PySpark supports remote connection to Spark clusters using Spark Connect (Spark SQL).

$ ./bin/pyspark --help
Usage: ./bin/pyspark [options]

Options:
 Spark Connect only:
   --remote CONNECT_URL       URL to connect to the server for Spark Connect, e.g.,
                              sc://host:port. --master and --deploy-mode cannot be set
                              together with this option.

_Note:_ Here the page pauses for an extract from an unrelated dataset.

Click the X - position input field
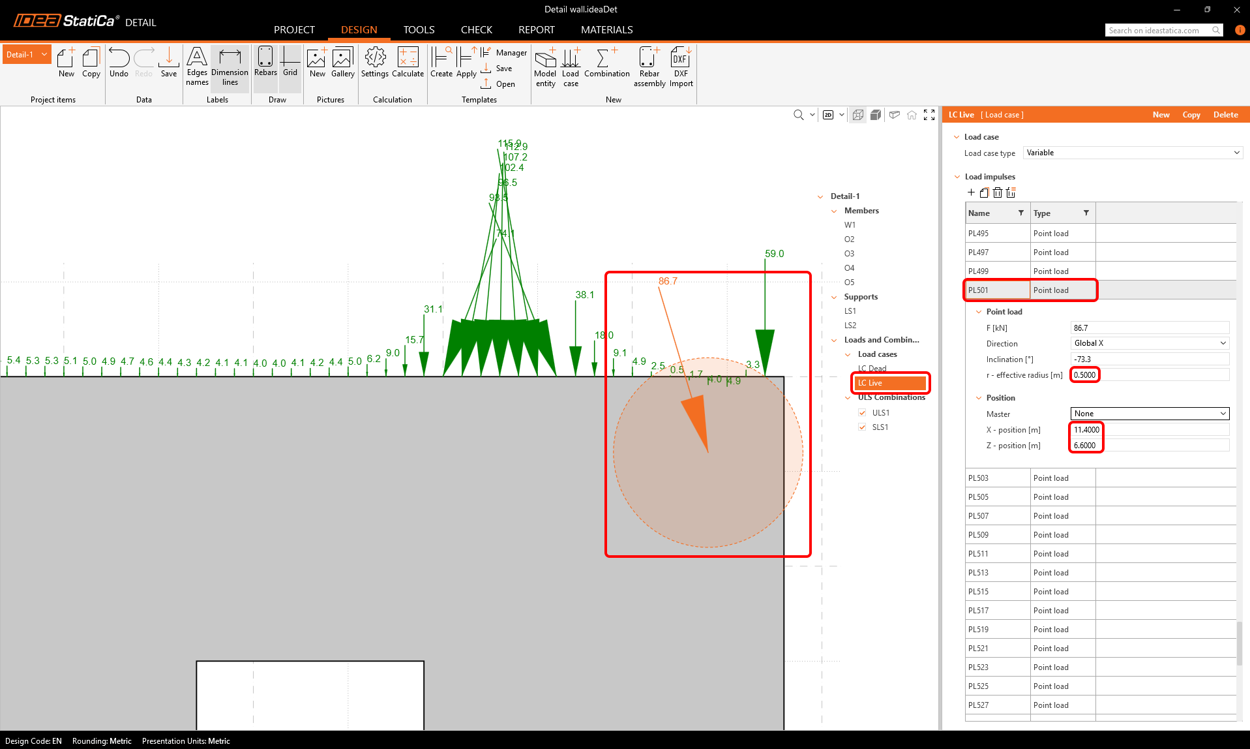1250x749 pixels. pyautogui.click(x=1150, y=430)
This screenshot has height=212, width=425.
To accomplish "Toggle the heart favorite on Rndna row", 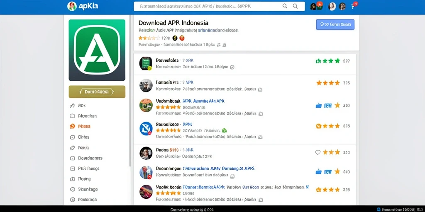I will (x=318, y=152).
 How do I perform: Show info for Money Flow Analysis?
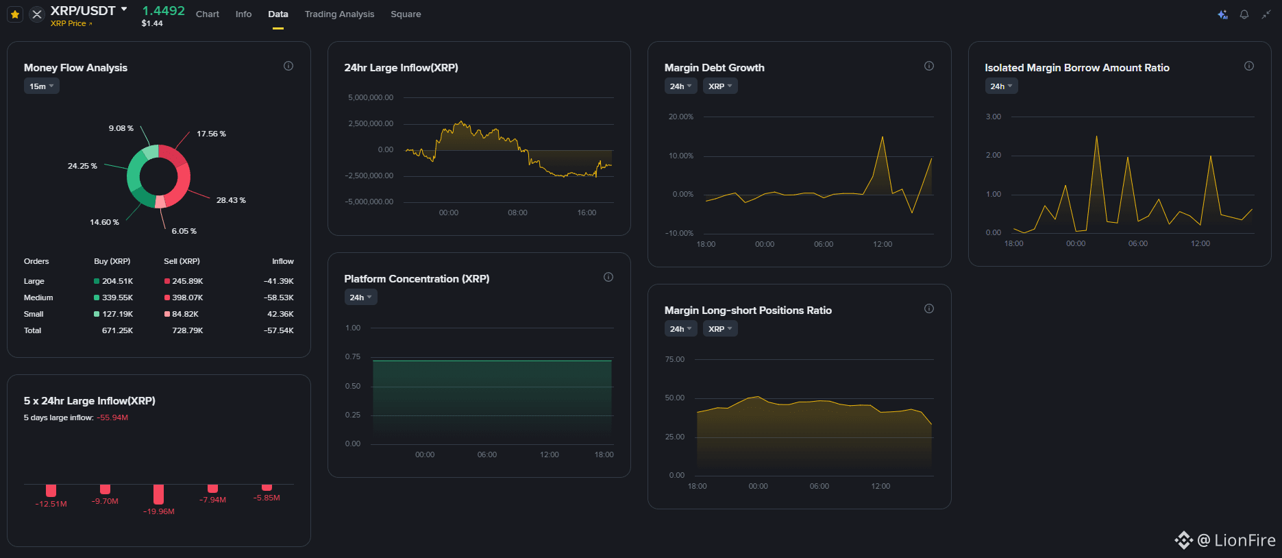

This option is experimental, and
                              might change between minor releases.
 ...

Spark Connect for Python requires the following Python libraries:

Module Version
pandas 1.0.5
pyarrow 1.0.0
grpc 1.48.1
// switching to an conda environment with the libraries
$ conda activate pyspark

$ ./bin/pyspark --remote sc://localhost
Python 3.10.10 (main, Mar 21 2023, 13:41:39) [Clang 14.0.6 ] on darwin
Type "help", "copyright", "credits" or "license" for more information.
Welcome to
      ____              __
     / __/__  ___ _____/ /__
    _\ \/ _ \/ _ `/ __/  '_/
   /__ / .__/\_,_/_/ /_/\_\   version 3.4.0
      /_/

Using Python version 3.10.10 (main, Mar 21 2023 13:41:39)
Client connected to the Spark Connect server at localhost
SparkSession available as 'spark'.

>>> spark.client
<pyspark.sql.connect.client.SparkConnectClient object at 0x7fed8867ab90>

is_remote

# from pyspark.sql.utils import is_remote
is_remote() -> bool

is_remote is True when SPARK_REMOTE environment variable is defined (in os.environ).